*Task objective*:
Print out the records that follow, exactly and completely.

*Extracted material*:
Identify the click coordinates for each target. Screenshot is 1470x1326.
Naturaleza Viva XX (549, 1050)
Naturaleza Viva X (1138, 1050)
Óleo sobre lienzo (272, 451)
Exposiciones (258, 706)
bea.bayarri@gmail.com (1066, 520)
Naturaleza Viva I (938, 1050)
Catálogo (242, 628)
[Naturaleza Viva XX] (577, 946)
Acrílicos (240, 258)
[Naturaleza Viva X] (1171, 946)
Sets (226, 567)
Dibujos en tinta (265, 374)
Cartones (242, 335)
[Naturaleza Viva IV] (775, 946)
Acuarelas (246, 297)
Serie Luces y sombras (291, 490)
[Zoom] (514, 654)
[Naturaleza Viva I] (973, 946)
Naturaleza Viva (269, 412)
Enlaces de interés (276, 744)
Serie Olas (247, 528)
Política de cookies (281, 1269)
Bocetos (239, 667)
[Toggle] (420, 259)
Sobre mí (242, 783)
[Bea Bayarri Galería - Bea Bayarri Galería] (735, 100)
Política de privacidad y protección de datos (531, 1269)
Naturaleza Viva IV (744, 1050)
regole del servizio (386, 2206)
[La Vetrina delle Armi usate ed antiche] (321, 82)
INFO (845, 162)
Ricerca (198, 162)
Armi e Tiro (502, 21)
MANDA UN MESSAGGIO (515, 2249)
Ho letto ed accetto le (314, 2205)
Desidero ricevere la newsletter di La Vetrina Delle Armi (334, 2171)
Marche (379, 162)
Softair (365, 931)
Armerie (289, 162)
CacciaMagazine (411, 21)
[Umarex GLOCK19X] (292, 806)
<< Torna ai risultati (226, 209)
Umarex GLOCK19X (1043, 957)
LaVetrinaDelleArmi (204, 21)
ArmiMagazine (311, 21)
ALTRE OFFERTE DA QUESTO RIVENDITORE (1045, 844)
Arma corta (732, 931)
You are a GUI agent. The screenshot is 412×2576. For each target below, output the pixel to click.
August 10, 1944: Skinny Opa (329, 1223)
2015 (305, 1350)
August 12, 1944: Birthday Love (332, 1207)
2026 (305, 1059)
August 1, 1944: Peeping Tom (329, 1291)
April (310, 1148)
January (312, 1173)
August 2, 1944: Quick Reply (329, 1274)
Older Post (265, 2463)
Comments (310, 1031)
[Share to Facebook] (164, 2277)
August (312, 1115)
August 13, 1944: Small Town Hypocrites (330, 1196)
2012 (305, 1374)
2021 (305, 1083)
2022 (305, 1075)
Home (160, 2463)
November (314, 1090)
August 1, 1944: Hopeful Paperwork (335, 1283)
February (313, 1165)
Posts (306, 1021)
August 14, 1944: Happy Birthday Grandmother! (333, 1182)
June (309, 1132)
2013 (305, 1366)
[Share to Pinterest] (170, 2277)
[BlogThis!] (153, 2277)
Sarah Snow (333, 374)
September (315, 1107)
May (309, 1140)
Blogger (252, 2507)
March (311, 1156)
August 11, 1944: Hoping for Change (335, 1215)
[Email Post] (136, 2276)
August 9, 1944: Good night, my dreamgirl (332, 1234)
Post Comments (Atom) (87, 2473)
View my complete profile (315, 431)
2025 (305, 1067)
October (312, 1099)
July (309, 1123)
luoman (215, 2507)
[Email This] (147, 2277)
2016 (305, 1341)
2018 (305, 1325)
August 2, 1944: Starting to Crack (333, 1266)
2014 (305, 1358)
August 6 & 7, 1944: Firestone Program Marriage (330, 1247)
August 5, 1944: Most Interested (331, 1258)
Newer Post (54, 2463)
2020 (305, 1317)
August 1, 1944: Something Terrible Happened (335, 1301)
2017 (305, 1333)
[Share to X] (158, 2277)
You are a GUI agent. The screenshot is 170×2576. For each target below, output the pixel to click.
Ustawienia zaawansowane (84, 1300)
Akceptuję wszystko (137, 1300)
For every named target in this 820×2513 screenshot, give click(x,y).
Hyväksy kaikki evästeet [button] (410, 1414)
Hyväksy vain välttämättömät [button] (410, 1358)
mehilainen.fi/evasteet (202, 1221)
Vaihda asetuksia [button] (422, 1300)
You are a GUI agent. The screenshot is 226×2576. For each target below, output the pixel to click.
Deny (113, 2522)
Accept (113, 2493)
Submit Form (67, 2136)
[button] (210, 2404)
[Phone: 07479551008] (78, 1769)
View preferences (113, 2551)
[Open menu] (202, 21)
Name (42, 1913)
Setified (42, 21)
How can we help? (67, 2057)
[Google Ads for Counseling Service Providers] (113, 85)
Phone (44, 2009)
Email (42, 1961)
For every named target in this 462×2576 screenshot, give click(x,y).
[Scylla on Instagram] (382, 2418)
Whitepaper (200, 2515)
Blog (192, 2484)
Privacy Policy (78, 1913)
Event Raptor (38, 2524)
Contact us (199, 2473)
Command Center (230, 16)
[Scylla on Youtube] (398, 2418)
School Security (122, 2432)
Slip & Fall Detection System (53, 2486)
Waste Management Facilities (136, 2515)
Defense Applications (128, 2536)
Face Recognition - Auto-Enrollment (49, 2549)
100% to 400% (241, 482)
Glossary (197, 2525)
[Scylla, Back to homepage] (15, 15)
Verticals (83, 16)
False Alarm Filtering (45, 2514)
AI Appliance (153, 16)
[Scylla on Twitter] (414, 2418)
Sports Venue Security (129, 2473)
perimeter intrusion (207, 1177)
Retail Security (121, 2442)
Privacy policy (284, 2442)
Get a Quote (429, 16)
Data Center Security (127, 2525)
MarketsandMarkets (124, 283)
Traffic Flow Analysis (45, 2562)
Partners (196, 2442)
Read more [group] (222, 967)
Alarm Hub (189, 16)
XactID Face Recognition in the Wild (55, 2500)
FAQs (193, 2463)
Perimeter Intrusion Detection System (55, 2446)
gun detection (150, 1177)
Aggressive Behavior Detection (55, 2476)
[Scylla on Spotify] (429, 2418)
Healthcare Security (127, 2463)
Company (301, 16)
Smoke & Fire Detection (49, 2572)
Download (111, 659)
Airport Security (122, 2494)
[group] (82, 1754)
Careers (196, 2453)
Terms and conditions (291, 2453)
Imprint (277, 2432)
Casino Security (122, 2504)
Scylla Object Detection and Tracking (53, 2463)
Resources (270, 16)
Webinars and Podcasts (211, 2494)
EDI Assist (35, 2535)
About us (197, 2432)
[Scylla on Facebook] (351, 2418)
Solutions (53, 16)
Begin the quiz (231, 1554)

*Written solution*:
Identify the click coordinates for each target. Screenshot is 1470x1326.
Naturaleza Viva XX (549, 1050)
Naturaleza Viva X (1138, 1050)
Óleo sobre lienzo (272, 451)
Exposiciones (258, 706)
bea.bayarri@gmail.com (1066, 520)
Naturaleza Viva I (938, 1050)
Catálogo (242, 628)
[Naturaleza Viva XX] (577, 946)
Acrílicos (240, 258)
[Naturaleza Viva X] (1171, 946)
Sets (226, 567)
Dibujos en tinta (265, 374)
Cartones (242, 335)
[Naturaleza Viva IV] (775, 946)
Acuarelas (246, 297)
Serie Luces y sombras (291, 490)
[Zoom] (514, 654)
[Naturaleza Viva I] (973, 946)
Naturaleza Viva (269, 412)
Enlaces de interés (276, 744)
Serie Olas (247, 528)
Política de cookies (281, 1269)
Bocetos (239, 667)
[Toggle] (420, 259)
Sobre mí (242, 783)
[Bea Bayarri Galería - Bea Bayarri Galería] (735, 100)
Política de privacidad y protección de datos (531, 1269)
Naturaleza Viva IV (744, 1050)
regole del servizio (386, 2206)
[La Vetrina delle Armi usate ed antiche] (321, 82)
INFO (845, 162)
Ricerca (198, 162)
Armi e Tiro (502, 21)
MANDA UN MESSAGGIO (515, 2249)
Ho letto ed accetto le (314, 2205)
Desidero ricevere la newsletter di La Vetrina Delle Armi (334, 2171)
Marche (379, 162)
Softair (365, 931)
Armerie (289, 162)
CacciaMagazine (411, 21)
[Umarex GLOCK19X] (292, 806)
<< Torna ai risultati (226, 209)
Umarex GLOCK19X (1043, 957)
LaVetrinaDelleArmi (204, 21)
ArmiMagazine (311, 21)
ALTRE OFFERTE DA QUESTO RIVENDITORE (1045, 844)
Arma corta (732, 931)
You are a GUI agent. The screenshot is 412×2576. For each target below, output the pixel to click.
August 10, 1944: Skinny Opa (329, 1223)
2015 (305, 1350)
August 12, 1944: Birthday Love (332, 1207)
2026 (305, 1059)
August 1, 1944: Peeping Tom (329, 1291)
April (310, 1148)
January (312, 1173)
August 2, 1944: Quick Reply (329, 1274)
Older Post (265, 2463)
Comments (310, 1031)
[Share to Facebook] (164, 2277)
August (312, 1115)
August 13, 1944: Small Town Hypocrites (330, 1196)
2012 (305, 1374)
2021 (305, 1083)
2022 (305, 1075)
Home (160, 2463)
November (314, 1090)
August 1, 1944: Hopeful Paperwork (335, 1283)
February (313, 1165)
Posts (306, 1021)
August 14, 1944: Happy Birthday Grandmother! (333, 1182)
June (309, 1132)
2013 (305, 1366)
[Share to Pinterest] (170, 2277)
[BlogThis!] (153, 2277)
Sarah Snow (333, 374)
September (315, 1107)
May (309, 1140)
Blogger (252, 2507)
March (311, 1156)
August 11, 1944: Hoping for Change (335, 1215)
[Email Post] (136, 2276)
August 9, 1944: Good night, my dreamgirl (332, 1234)
Post Comments (Atom) (87, 2473)
View my complete profile (315, 431)
2025 (305, 1067)
October (312, 1099)
July (309, 1123)
luoman (215, 2507)
[Email This] (147, 2277)
2016 (305, 1341)
2018 (305, 1325)
August 2, 1944: Starting to Crack (333, 1266)
2014 (305, 1358)
August 6 & 7, 1944: Firestone Program Marriage (330, 1247)
August 5, 1944: Most Interested (331, 1258)
Newer Post (54, 2463)
2020 (305, 1317)
August 1, 1944: Something Terrible Happened (335, 1301)
2017 (305, 1333)
[Share to X] (158, 2277)
You are a GUI agent. The screenshot is 170×2576. For each target below, output the pixel to click.
Ustawienia zaawansowane (84, 1300)
Akceptuję wszystko (137, 1300)
For every named target in this 820×2513 screenshot, give click(x,y).
Hyväksy kaikki evästeet [button] (410, 1414)
Hyväksy vain välttämättömät [button] (410, 1358)
mehilainen.fi/evasteet (202, 1221)
Vaihda asetuksia [button] (422, 1300)
You are a GUI agent. The screenshot is 226×2576. For each target below, output the pixel to click.
Deny (113, 2522)
Accept (113, 2493)
Submit Form (67, 2136)
[button] (210, 2404)
[Phone: 07479551008] (78, 1769)
View preferences (113, 2551)
[Open menu] (202, 21)
Name (42, 1913)
Setified (42, 21)
How can we help? (67, 2057)
[Google Ads for Counseling Service Providers] (113, 85)
Phone (44, 2009)
Email (42, 1961)
For every named target in this 462×2576 screenshot, give click(x,y).
[Scylla on Instagram] (382, 2418)
Whitepaper (200, 2515)
Blog (192, 2484)
Privacy Policy (78, 1913)
Event Raptor (38, 2524)
Contact us (199, 2473)
Command Center (230, 16)
[Scylla on Youtube] (398, 2418)
School Security (122, 2432)
Slip & Fall Detection System (53, 2486)
Waste Management Facilities (136, 2515)
Defense Applications (128, 2536)
Face Recognition - Auto-Enrollment (49, 2549)
100% to 400% (241, 482)
Glossary (197, 2525)
[Scylla, Back to homepage] (15, 15)
Verticals (83, 16)
False Alarm Filtering (45, 2514)
AI Appliance (153, 16)
[Scylla on Twitter] (414, 2418)
Sports Venue Security (129, 2473)
perimeter intrusion (207, 1177)
Retail Security (121, 2442)
Privacy policy (284, 2442)
Get a Quote (429, 16)
Data Center Security (127, 2525)
MarketsandMarkets (124, 283)
Traffic Flow Analysis (45, 2562)
Partners (196, 2442)
Read more [group] (222, 967)
Alarm Hub (189, 16)
XactID Face Recognition in the Wild (55, 2500)
FAQs (193, 2463)
Perimeter Intrusion Detection System (55, 2446)
gun detection (150, 1177)
Aggressive Behavior Detection (55, 2476)
[Scylla on Spotify] (429, 2418)
Healthcare Security (127, 2463)
Company (301, 16)
Smoke & Fire Detection (49, 2572)
Download (111, 659)
Airport Security (122, 2494)
[group] (82, 1754)
Careers (196, 2453)
Terms and conditions (291, 2453)
Imprint (277, 2432)
Casino Security (122, 2504)
Scylla Object Detection and Tracking (53, 2463)
Resources (270, 16)
Webinars and Podcasts (211, 2494)
EDI Assist (35, 2535)
About us (197, 2432)
[Scylla on Facebook] (351, 2418)
Solutions (53, 16)
Begin the quiz (231, 1554)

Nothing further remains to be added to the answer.